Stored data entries
*-*-*

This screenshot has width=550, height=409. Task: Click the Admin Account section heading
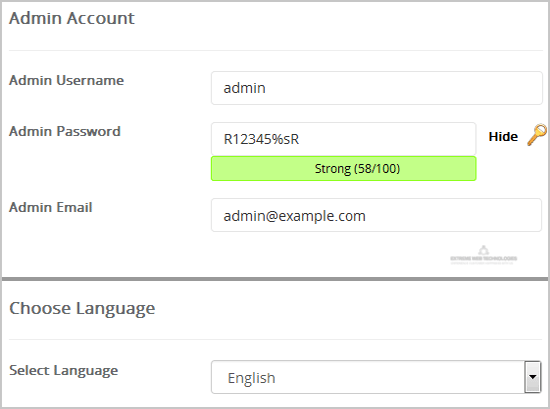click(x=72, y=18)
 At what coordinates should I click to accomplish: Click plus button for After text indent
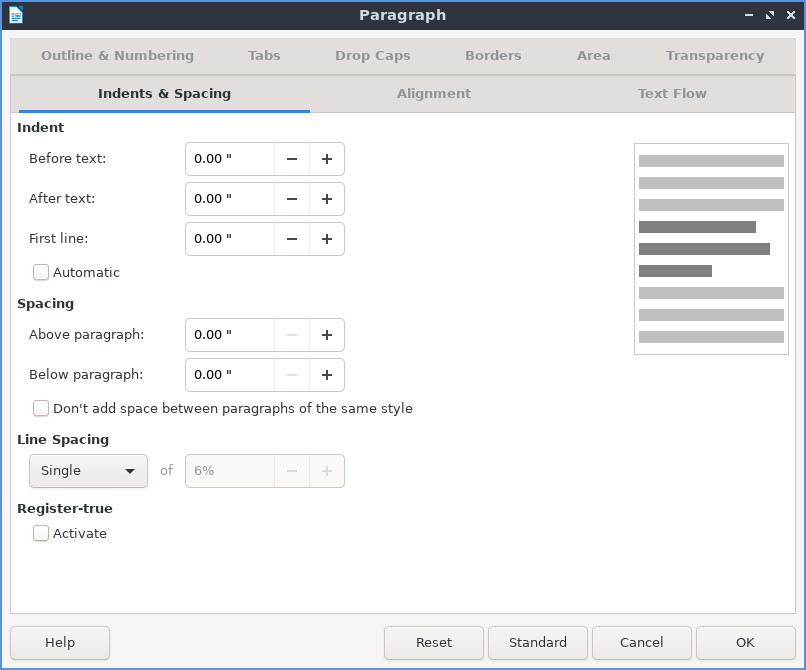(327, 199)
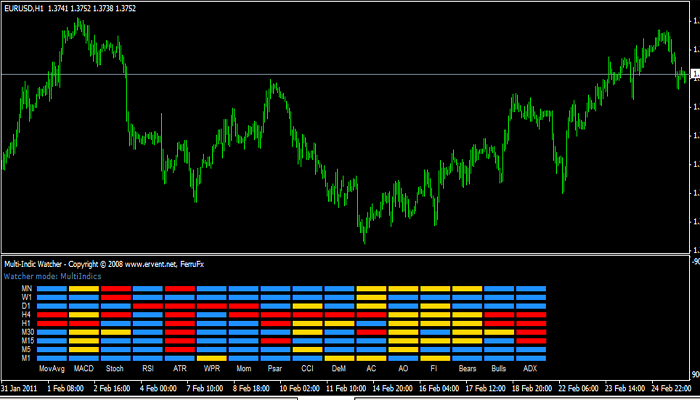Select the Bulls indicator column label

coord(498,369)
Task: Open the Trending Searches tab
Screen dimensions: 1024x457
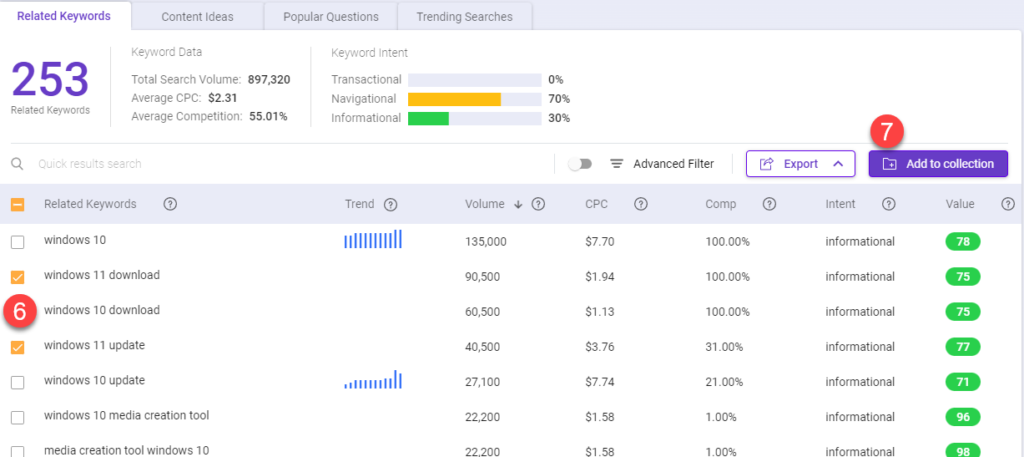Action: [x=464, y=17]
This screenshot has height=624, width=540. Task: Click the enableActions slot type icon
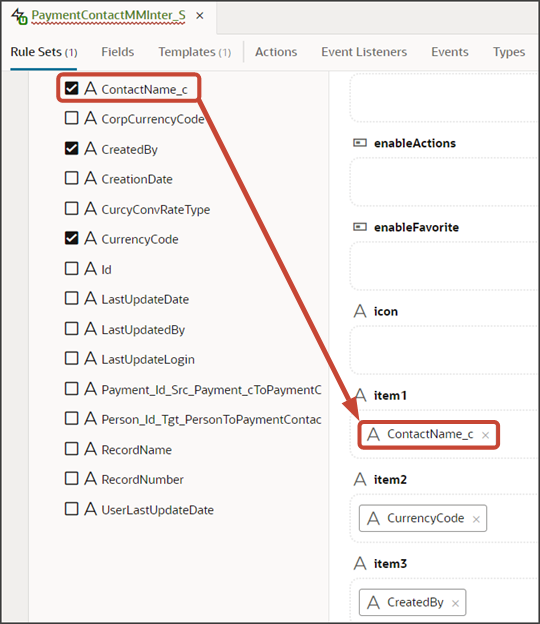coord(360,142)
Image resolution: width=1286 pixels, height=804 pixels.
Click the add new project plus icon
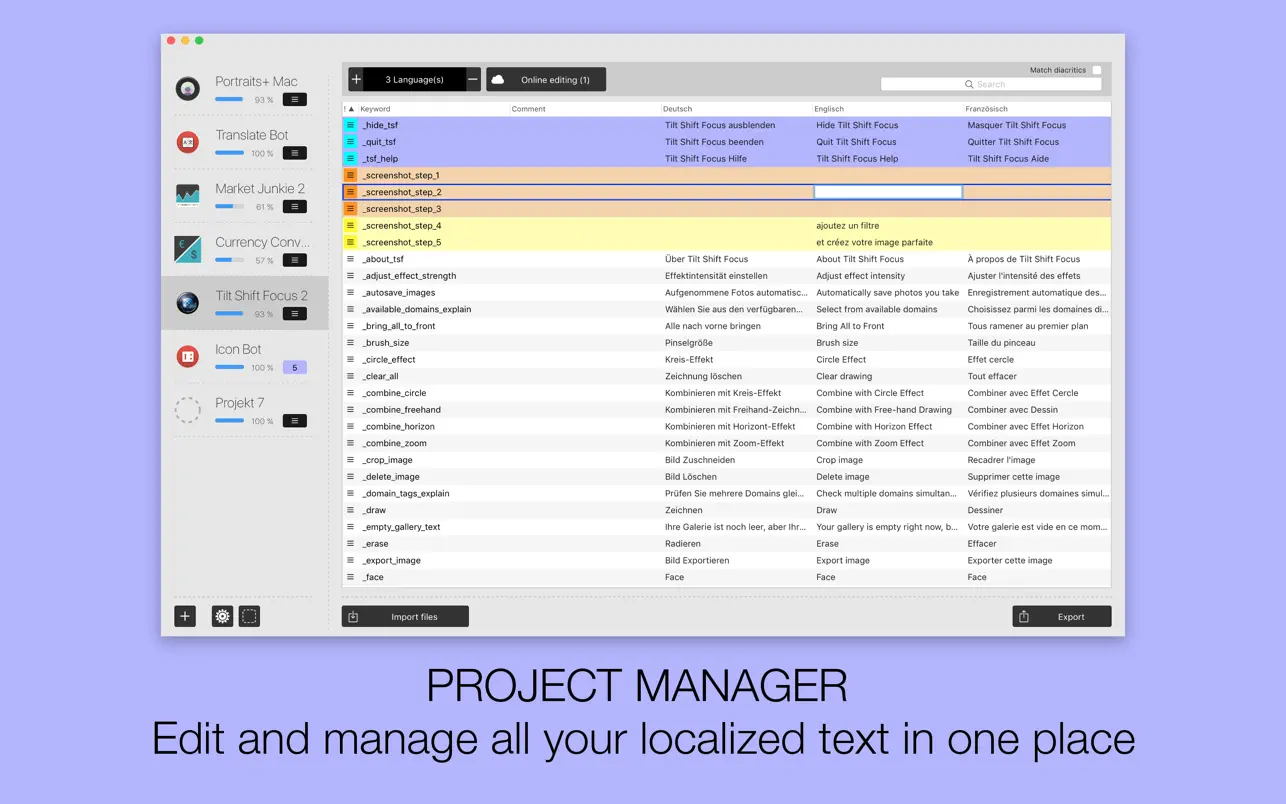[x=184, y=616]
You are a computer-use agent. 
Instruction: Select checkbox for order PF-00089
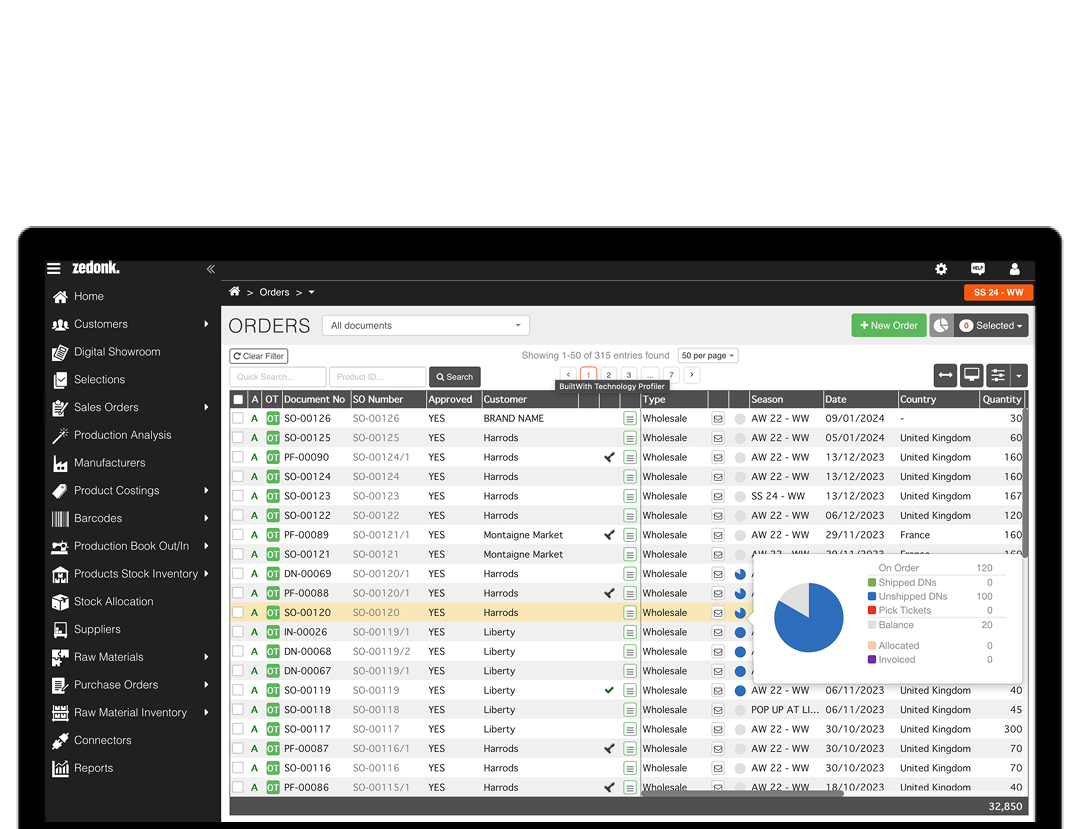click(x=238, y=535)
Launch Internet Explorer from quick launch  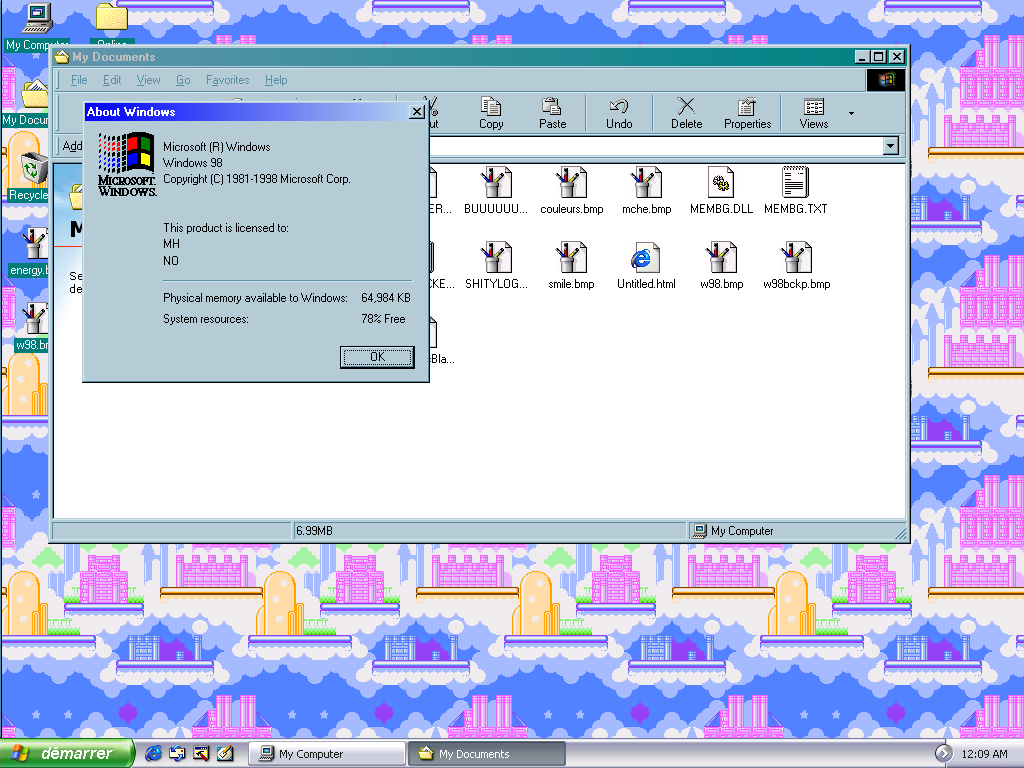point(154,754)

*-*-*

## About this exercise
Repeat the lines exactly as they stand, from the opening line of the data through the line with "Task: Open the Trending Searches tab". Pictures stay out of the copy.

## Task answer
This screenshot has width=550, height=409. Task: Click the Admin Account section heading
click(x=72, y=18)
 At what coordinates should I click to accomplish: Click plus button for After text indent
(327, 199)
Select the Bulls indicator column label

coord(498,369)
Task: Open the Trending Searches tab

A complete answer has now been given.